Step 2: Configure hosted collector and HTTP source
- Configure a Hosted Collector in Sumo Logic.
- Configure an HTTP Source in Sumo Logic. When configuring the source:
- Under Advanced Options for Logs, for Timestamp Format, click Specify a format.
- Format. Enter:
epoch
- Timestamp locator. Enter:
\s(\d{10,13})\s\d{10,13}
- Click Save.
Step 3: Create AWS functions and resources
Follow the steps on Amazon CloudWatch Logs, starting with the Download the CloudFormation template step and ending with the Dealing with alarms step. As you perform the procedure note the additional instructions below, regarding log format and optional environment variables.

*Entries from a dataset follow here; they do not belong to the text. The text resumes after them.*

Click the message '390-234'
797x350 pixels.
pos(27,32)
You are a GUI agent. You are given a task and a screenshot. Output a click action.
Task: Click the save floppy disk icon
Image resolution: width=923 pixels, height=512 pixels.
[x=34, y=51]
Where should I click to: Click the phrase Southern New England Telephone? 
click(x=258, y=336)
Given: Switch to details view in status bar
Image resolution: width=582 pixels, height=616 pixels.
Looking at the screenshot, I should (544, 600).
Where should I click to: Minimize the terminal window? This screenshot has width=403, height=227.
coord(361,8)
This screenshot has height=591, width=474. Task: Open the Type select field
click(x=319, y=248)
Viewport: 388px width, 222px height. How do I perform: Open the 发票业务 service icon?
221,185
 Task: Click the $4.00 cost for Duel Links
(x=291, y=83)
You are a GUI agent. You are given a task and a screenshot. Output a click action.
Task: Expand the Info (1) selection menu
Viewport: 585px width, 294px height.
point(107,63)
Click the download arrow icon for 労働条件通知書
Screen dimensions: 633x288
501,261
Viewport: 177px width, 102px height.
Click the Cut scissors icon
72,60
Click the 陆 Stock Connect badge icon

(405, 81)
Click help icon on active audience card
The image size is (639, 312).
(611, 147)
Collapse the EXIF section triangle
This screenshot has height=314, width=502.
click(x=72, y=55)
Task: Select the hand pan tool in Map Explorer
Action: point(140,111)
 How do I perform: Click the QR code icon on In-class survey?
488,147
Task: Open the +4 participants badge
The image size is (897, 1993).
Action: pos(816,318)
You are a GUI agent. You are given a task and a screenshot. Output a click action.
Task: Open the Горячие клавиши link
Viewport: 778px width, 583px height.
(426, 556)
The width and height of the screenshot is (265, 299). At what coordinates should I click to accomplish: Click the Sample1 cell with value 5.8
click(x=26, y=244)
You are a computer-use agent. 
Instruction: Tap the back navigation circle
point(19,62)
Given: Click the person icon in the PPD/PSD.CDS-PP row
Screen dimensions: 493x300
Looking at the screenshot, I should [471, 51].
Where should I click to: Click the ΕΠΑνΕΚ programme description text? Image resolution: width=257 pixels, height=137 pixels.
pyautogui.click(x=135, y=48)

Configure LogFormat correctly (Required)
When you Create a stack on the AWS CloudFormation console, in Step 5, make sure you select either VPC-JSON or VPC-RAW in the LogFormat field in the Specify Details window.
Environment variables for VPC flow log collection (Optional)
When you Configure environment variables for Lambda functions, in addition to the variables listed, you can optionally also define the following environment variables.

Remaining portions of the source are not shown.